II
Les natures frêles et délicates sont souvent les plus énergiques.
Pauline eut la fièvre et le délire deux jours ; au bout de ce temps, sa raison lui revint complètement.
Le désespoir était dans son cœur ; mais les douleurs sans consolation retrempent l’âme quelquefois.
Pauline se dit :
– Manuel est mort. Comment et pourquoi il est mort, je le sais, moi.
Elle se souvenait de tout ce que Corinne, lui avait dit touchant M. de Villenave.
Elle se souvenait encore mieux du rôle odieux que ce dernier et Corinne avaient voulu lui faire jouer.
Enfin, ce qu’elle ne pouvait oublier, c’était la joie manifestée par Corinne, le jour où elle avait aperçu M. de Villenave à la fenêtre de la bohémienne Dolorès.
La rue Caumartin, nous l’avons dit, surtout dans son extrémité nord, est un peu une rue de province.
Les domestiques causent entre eux.
Or, la femme de chambre de Pauline Régis ; discrète pour ses propres affaires et les affaires de sa maîtresse, était curieuse de ce qui concernait les autres.
Elle avait assisté à la scène de reconnaissance.
Puis elle avait vu Corinne partir comme une folle en disant :
– Il me faut Villenave.
À partir de ce moment, la soubrette, qui se nommait Jenny et était une fine mouche, s’était mise en campagne à la seule fin de savoir pourquoi M. de Villenave, qu’on avait cherché partout, se trouvait dans la maison d’en face.
Ce que les maîtres n’obtiennent pas toujours à prix d’argent, les domestiques l’ont pour rien.
Le portier de la maison habitée par Dolorès, sollicité par un valet de chambre amoureux de Jenny, avoua tout.
Ce fut ainsi que Jenny apprit l’e********t de M. de Villenave devenu idiot, par Corinne qui le fit transporter chez elle et l’y garda huit grands jours.
Pauline avait témoigné à cette époque quelque inquiétude, car elle redoutait plus encore M. de Villenave pour son cher Manuel, que Corinne et toutes ses combinaisons savantes.
Mais Jenny l’avait rassurée en lui disant :
– M. de Villenave est chez Corinne et s’il recouvre la raison, ce ne sera pas de sitôt.

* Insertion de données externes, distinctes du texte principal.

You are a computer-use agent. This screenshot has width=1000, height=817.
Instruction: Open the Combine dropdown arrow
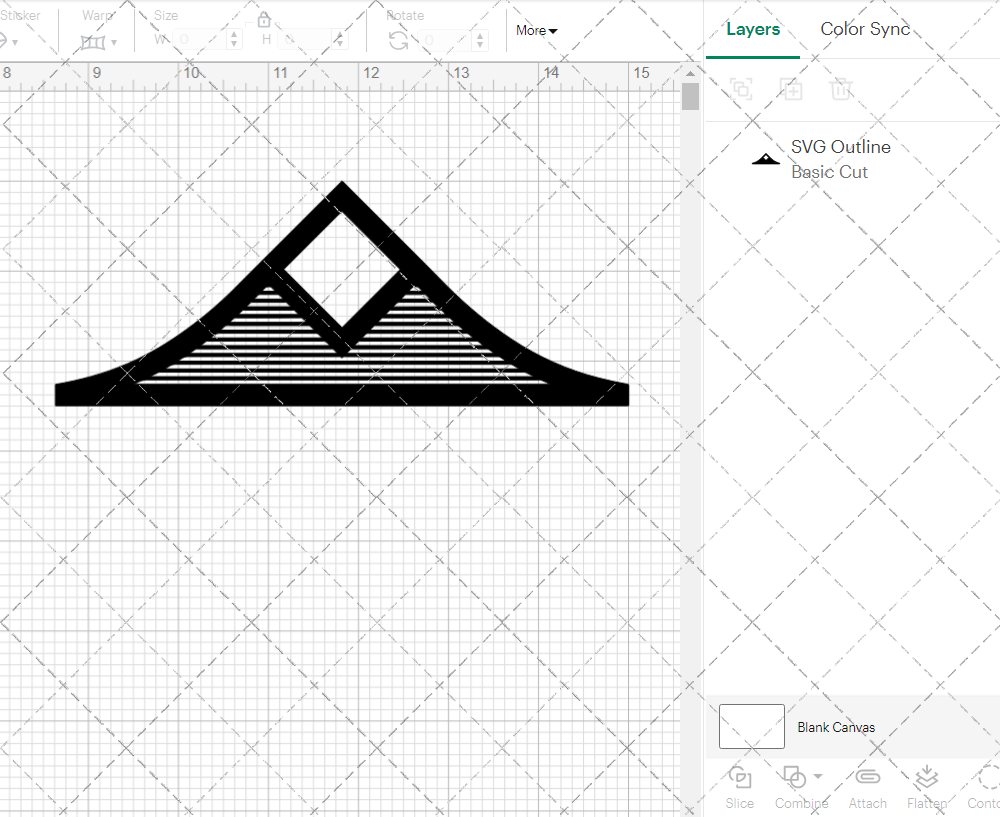point(818,777)
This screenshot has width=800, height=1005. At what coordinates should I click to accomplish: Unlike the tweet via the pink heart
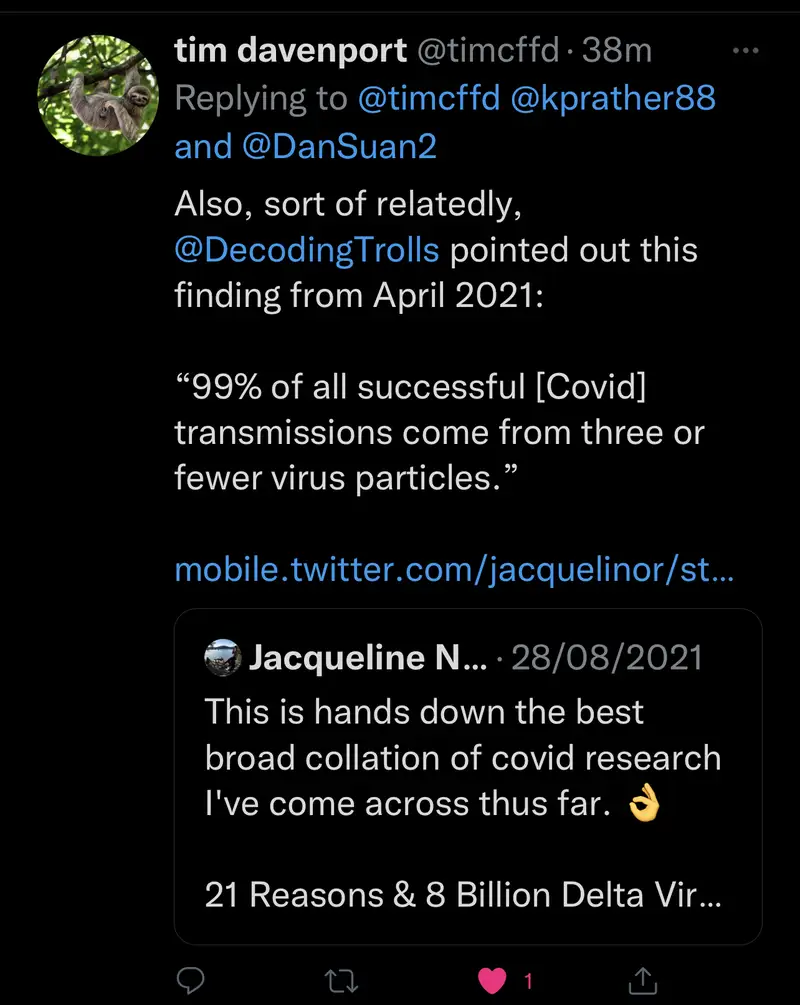[492, 980]
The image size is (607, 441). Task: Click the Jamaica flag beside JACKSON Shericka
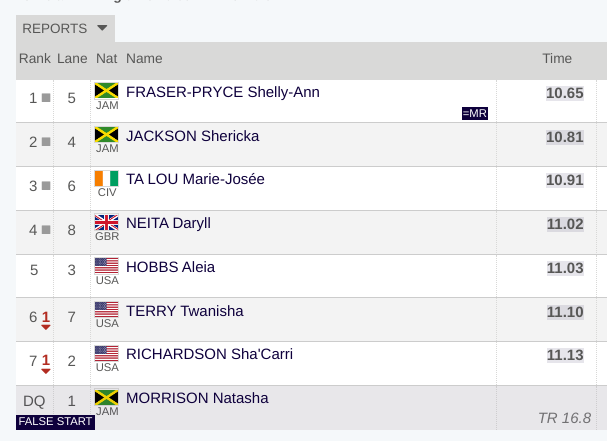[106, 134]
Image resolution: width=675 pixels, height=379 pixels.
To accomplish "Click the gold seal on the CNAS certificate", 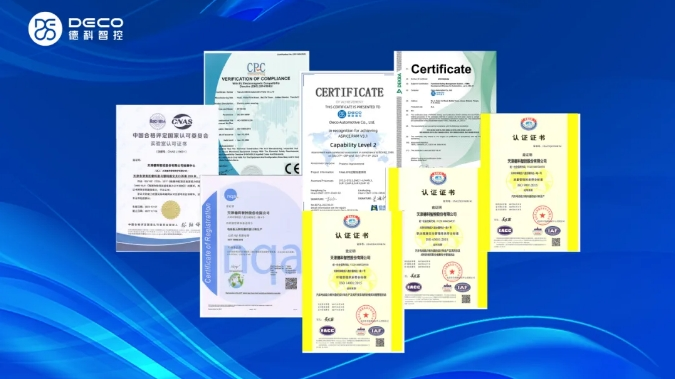I will tap(170, 210).
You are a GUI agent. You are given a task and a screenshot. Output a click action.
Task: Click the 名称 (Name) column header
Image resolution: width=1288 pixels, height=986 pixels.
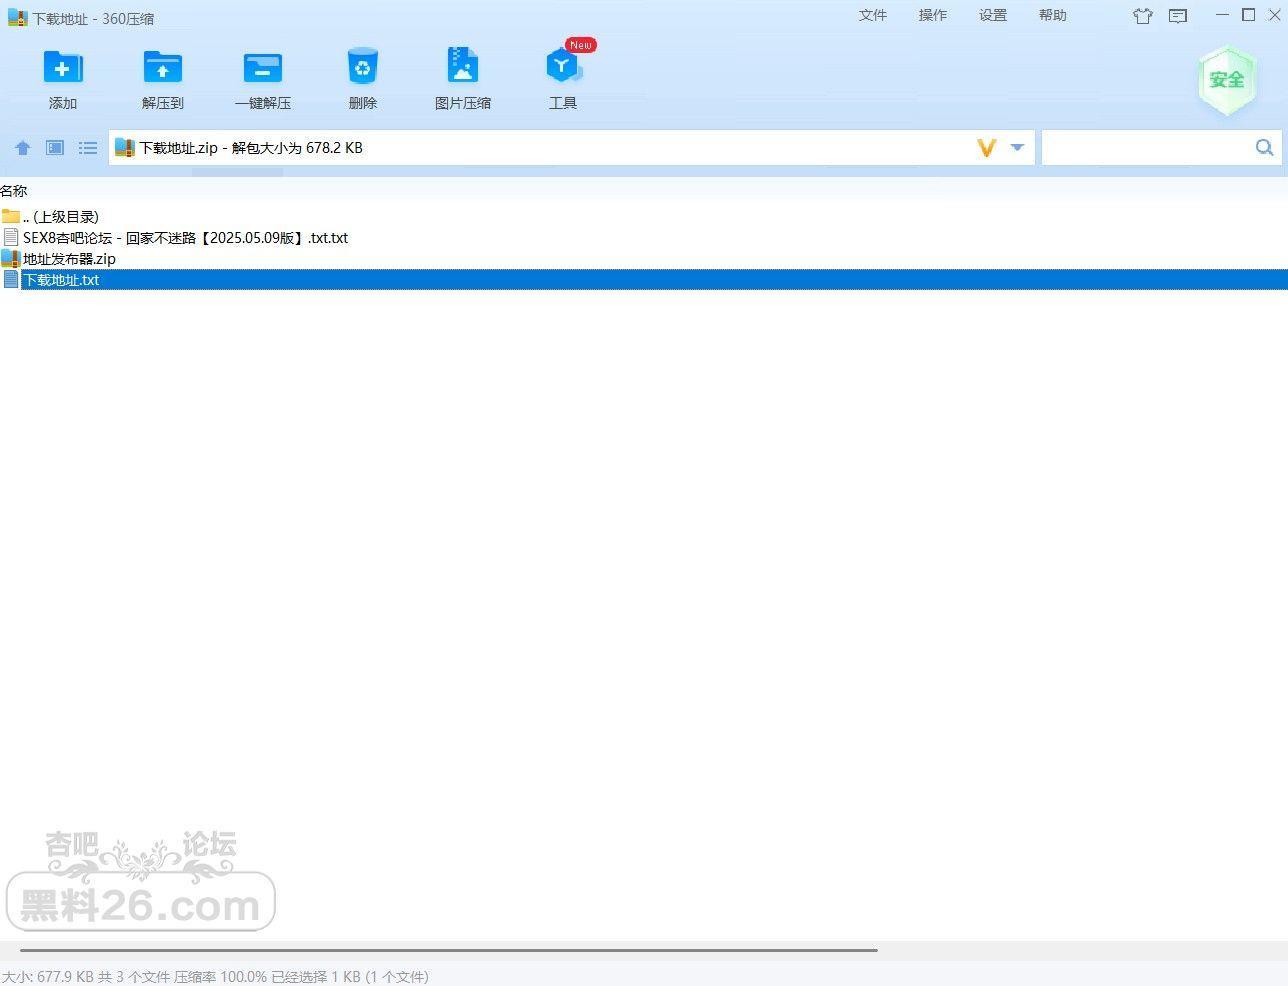pos(14,191)
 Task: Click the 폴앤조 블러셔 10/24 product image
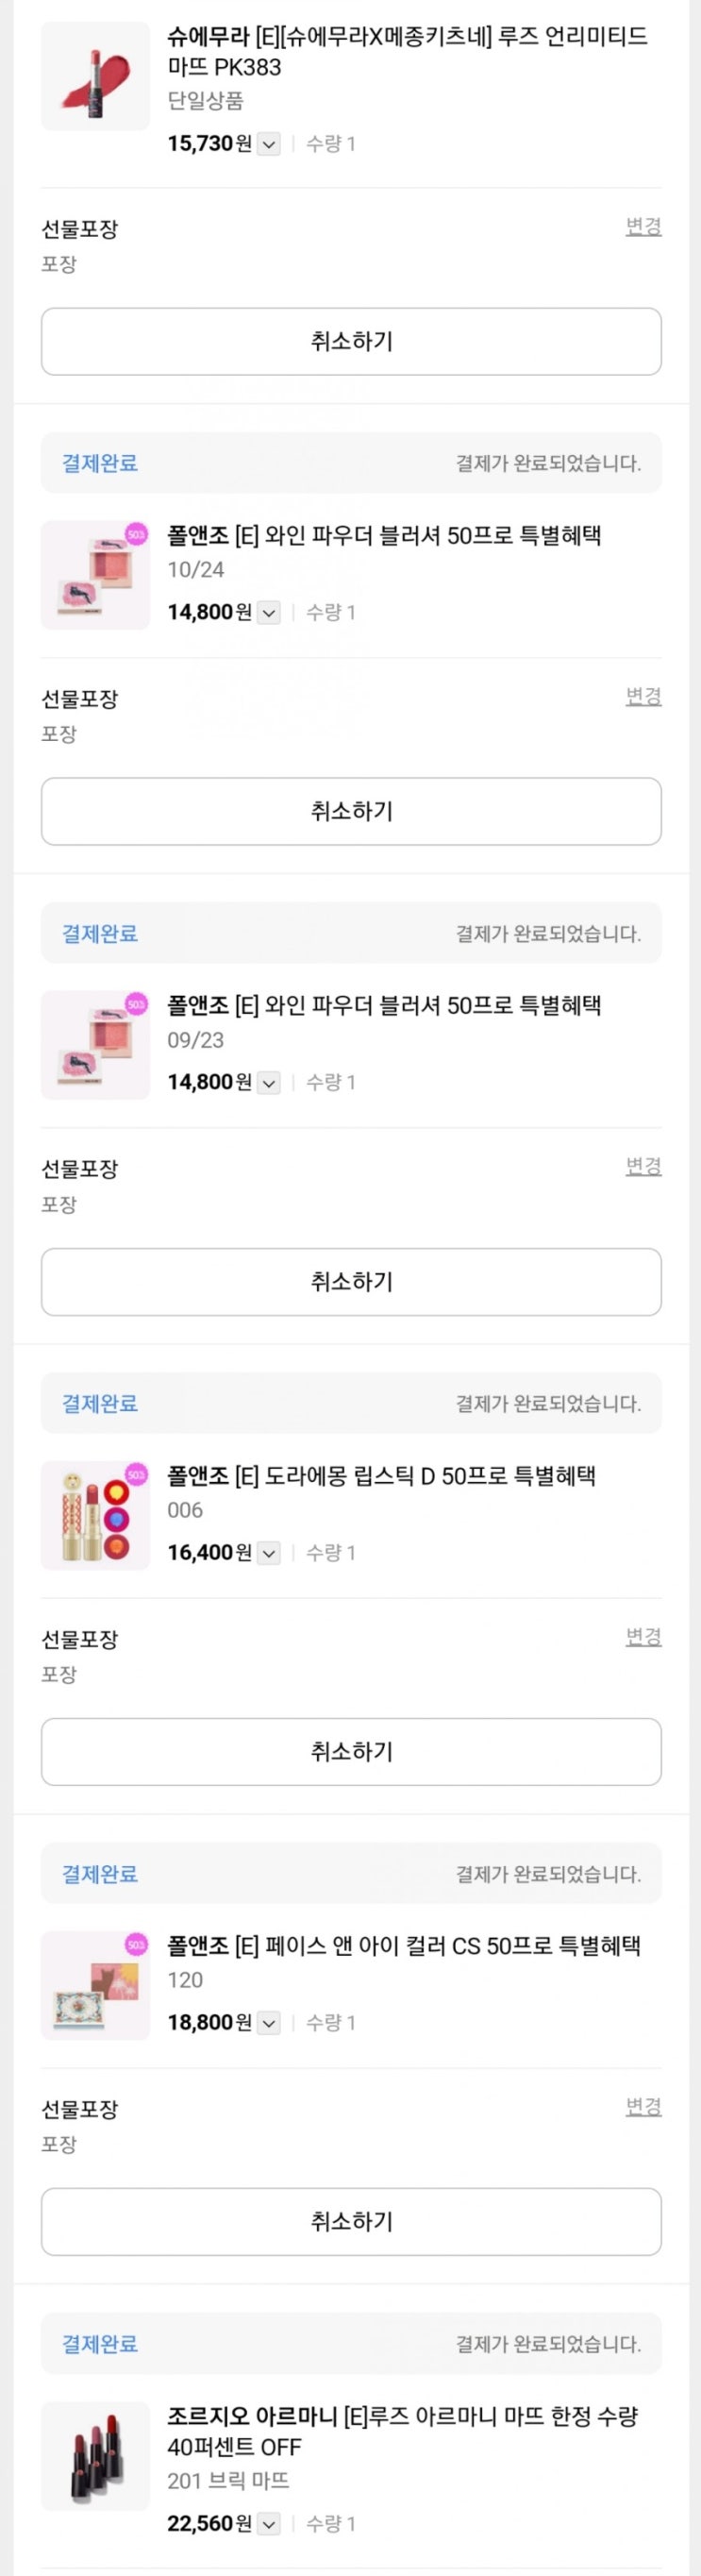pyautogui.click(x=95, y=575)
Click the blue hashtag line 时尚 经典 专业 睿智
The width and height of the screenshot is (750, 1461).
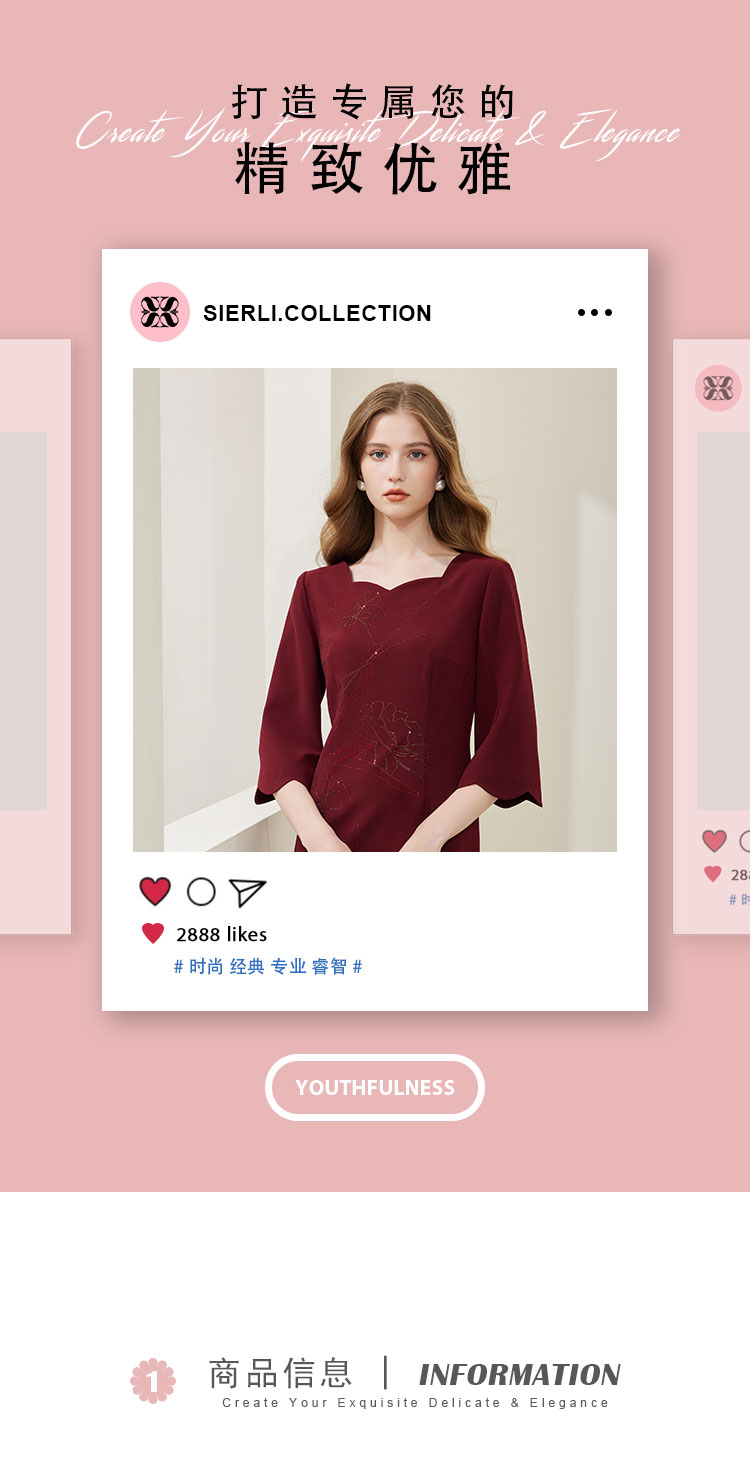[268, 967]
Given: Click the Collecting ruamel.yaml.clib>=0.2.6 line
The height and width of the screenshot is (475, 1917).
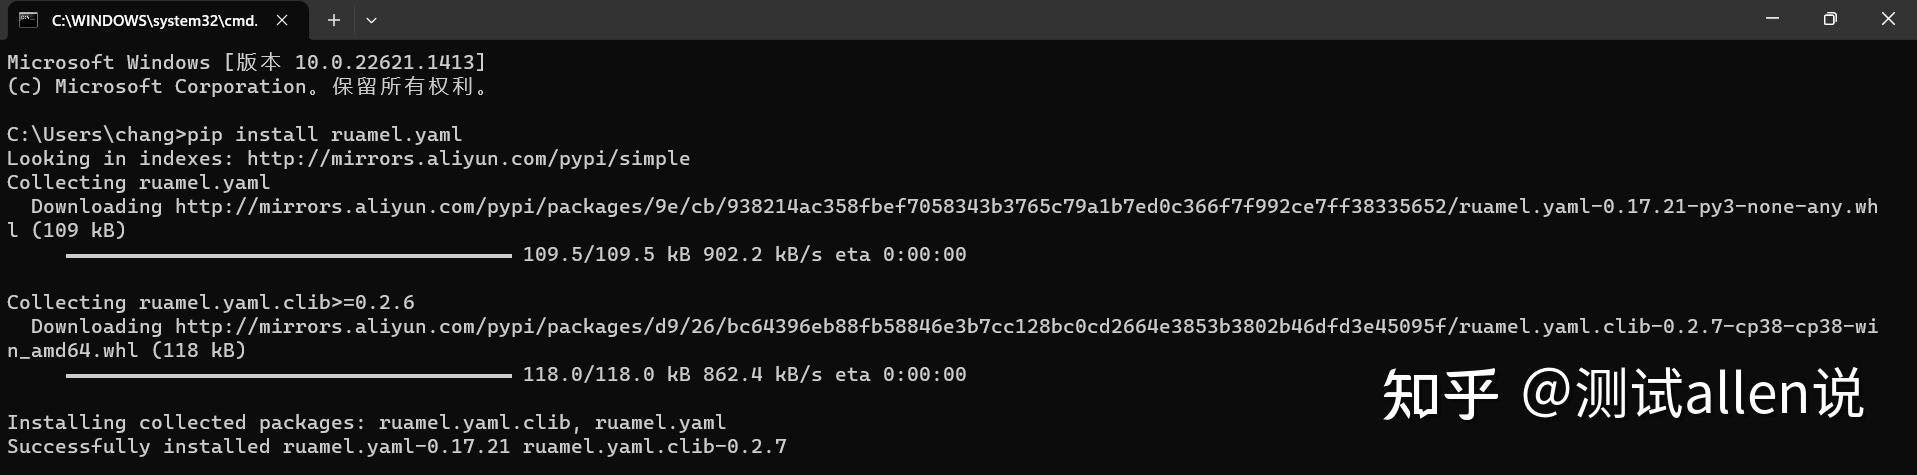Looking at the screenshot, I should (x=210, y=303).
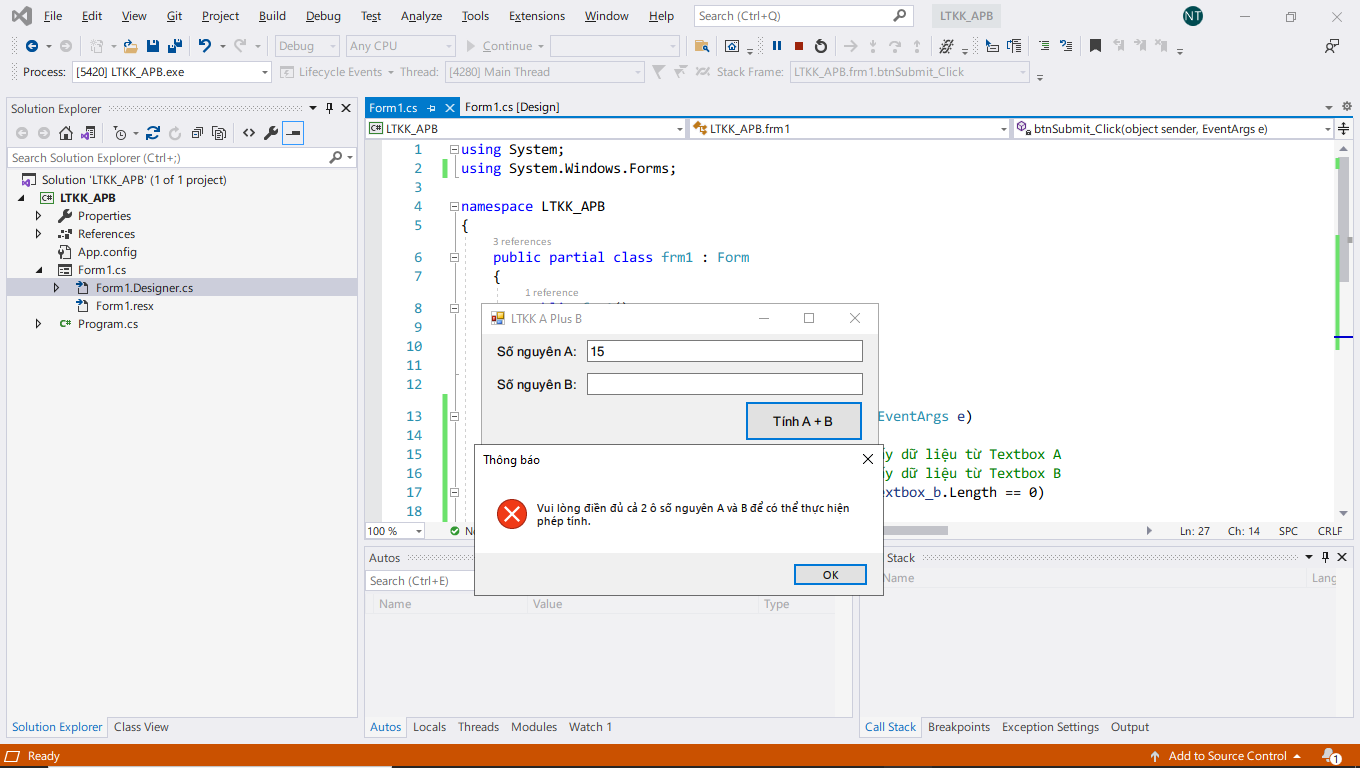This screenshot has height=768, width=1360.
Task: Click the Tính A + B button
Action: pos(803,421)
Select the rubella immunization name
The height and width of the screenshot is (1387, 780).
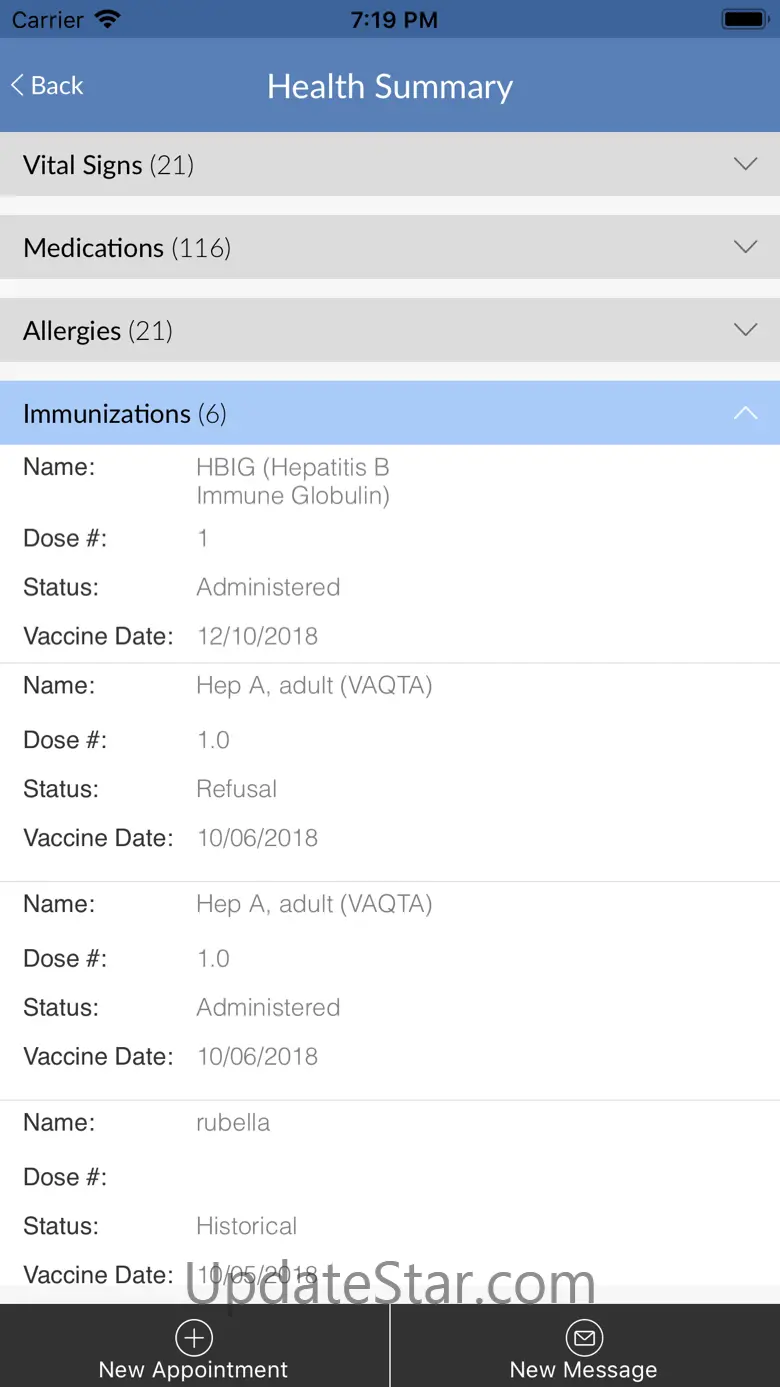point(233,1122)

Pauline s’était donc un peu endormie jusqu’au jour où elle avait appris, de la bouche de Florina l’écuyère, la mort sinistre de Corinne et, par le journal, la fin tragique de M. de Maugeville.
Pauline revenait donc à sa raison, le cœur brisé, mais l’âme forte.
Et songeant à Maugeville, elle se dit :
– Je le vengerai !
Il était évident pour elle que M. de Villenave avait été le complice de Munito avant d’être son meurtrier.
Il était évident encore que M. de Villenave ne pouvait être étranger à la mort de Corinne.
Et ce misérable allait triompher !
Il épouserait certainement madame de Planche-Mibray.
– Oh ! cela ne sera pas, se dit Pauline ; cela ne peut pas être.
Comme il lui était impossible de supposer que Munito eût tué M. de Maugeville pour toute autre chose que de l’argent, il était clair à ses yeux que cet argent avait été promis par Corinne et M. de Villenave.
Ce dernier s’était donc débarrassé de ses deux complices, et il allait maintenant recueillir le fruit de tous ses crimes.
– Non, se disait Pauline, je ne suis qu’une pauvre pécheresse, et madame de Planche-Mibray est une femme du monde ; mais je lui parlerai avec tant de franchise et de conviction, qu’elle me croira.
Son parti fut bientôt pris.
– Jenny, dit-elle, tu vas faire à la hâte quelques préparatifs ; nous partons demain matin.
– Mais, madame, dit la soubrette, vous êtes bien faible encore…
– Qu’importe !
– Si vous alliez retomber malade…
– Oh ! non ! j’aurai la force d’arriver… tu verras !…
Et Pauline, essuyant ses larmes, dit encore :
– Tu sais si j’aimais M. de Maugeville !
– Oh ! oui, je le sais ! dit la soubrette émue.
– Eh bien ! il est mort, et il faut que je le venge, dit Pauline.
Jenny ne répliqua pas et se disposa à obéir.
Pauline sortit ce jour-là ; elle qu’on ne voyait plus nulle part se montra un peu partout.
Elle fit le tour du lac, sûre d’y rencontrer dix personnes peut-être qui lui parleraient de M. de Maugeville.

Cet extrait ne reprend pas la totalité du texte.